Yazılı Talimat: Aşağıdaki satırları, "You are a computer-use agent. 170x201 pixels." ifadesinin geçtiği satırdan başlayıp en son satırda bitecek şekilde, bu iki satır da dahil, olduğu gibi yazın. Resimleri yanıta koymayın.
"""
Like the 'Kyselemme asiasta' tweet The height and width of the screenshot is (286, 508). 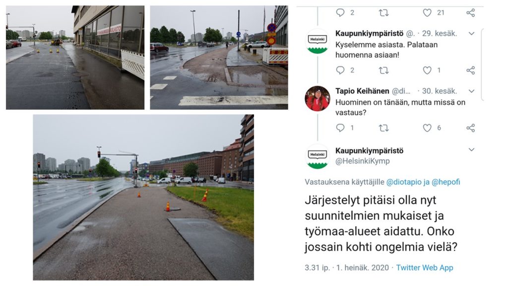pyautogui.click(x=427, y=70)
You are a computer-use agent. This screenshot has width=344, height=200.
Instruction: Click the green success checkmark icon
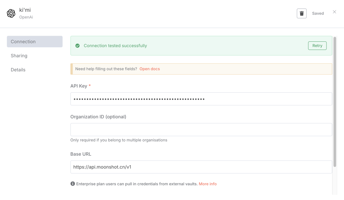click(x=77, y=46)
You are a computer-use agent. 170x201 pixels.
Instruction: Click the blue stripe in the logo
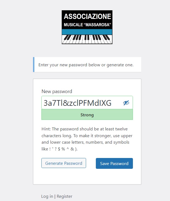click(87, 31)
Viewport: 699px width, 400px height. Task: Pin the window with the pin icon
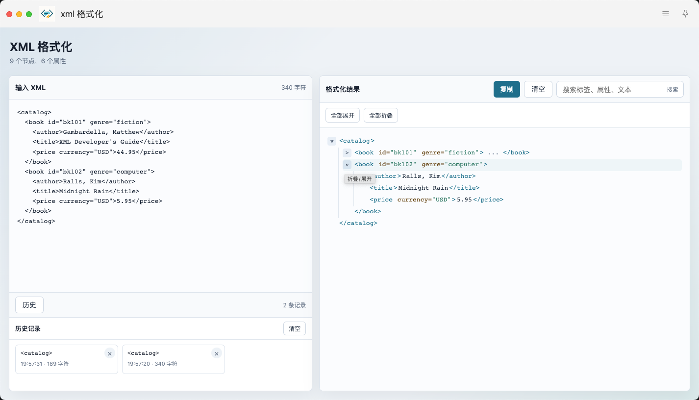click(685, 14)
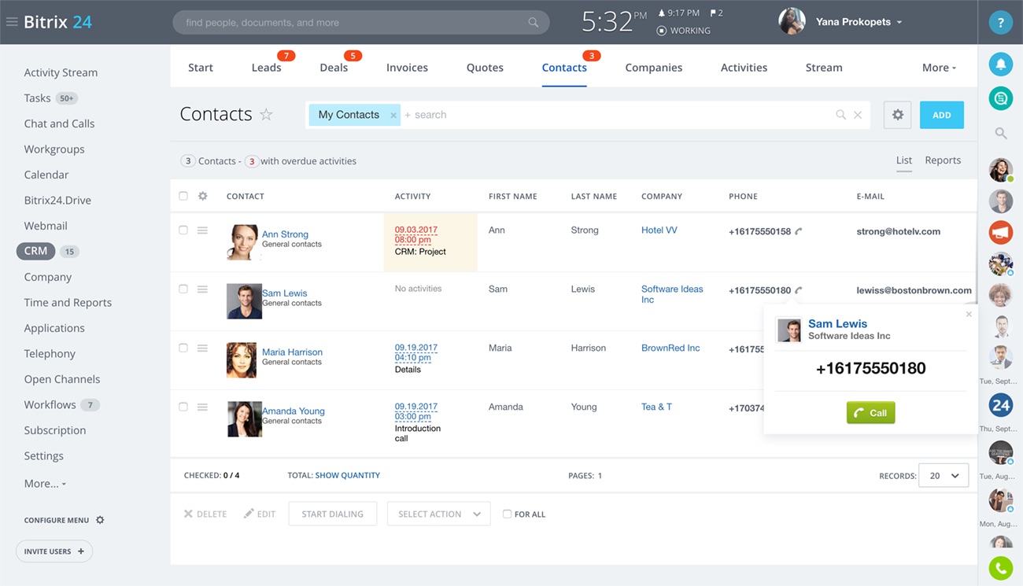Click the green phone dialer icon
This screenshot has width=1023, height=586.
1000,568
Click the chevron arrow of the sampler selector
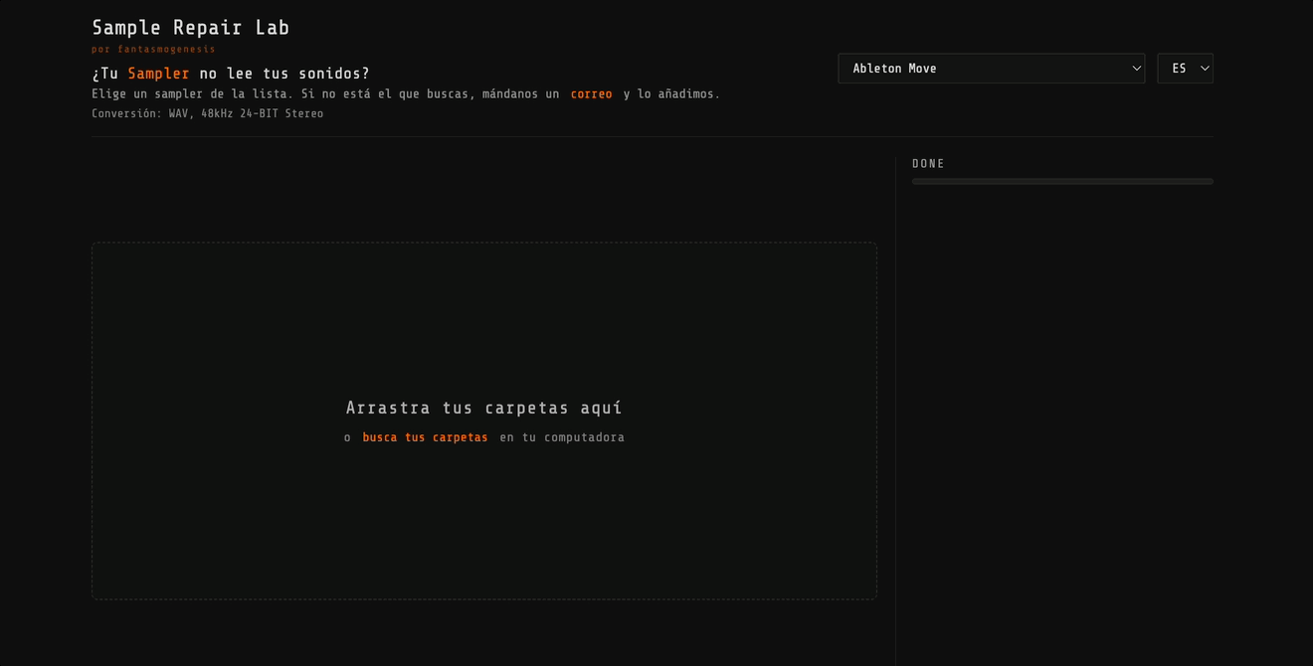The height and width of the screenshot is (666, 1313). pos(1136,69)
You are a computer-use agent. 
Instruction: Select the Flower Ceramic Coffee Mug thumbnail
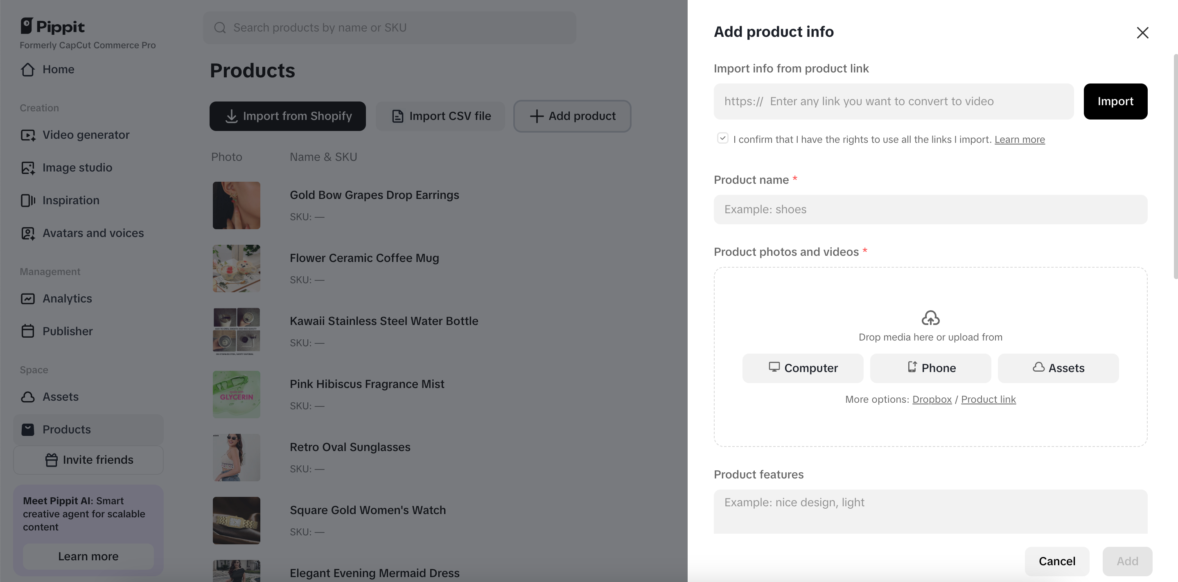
"""
Yanıt:
You are a computer-use agent. 170x201 pixels.
Instruction: Click the blue stripe in the logo
click(87, 31)
Viewport: 699px width, 400px height. Task: Pin the window with the pin icon
click(685, 14)
Click the green phone dialer icon
This screenshot has width=1023, height=586.
1000,568
Click the chevron arrow of the sampler selector
The height and width of the screenshot is (666, 1313). pos(1136,69)
You are a computer-use agent. 
Instruction: Select the Flower Ceramic Coffee Mug thumbnail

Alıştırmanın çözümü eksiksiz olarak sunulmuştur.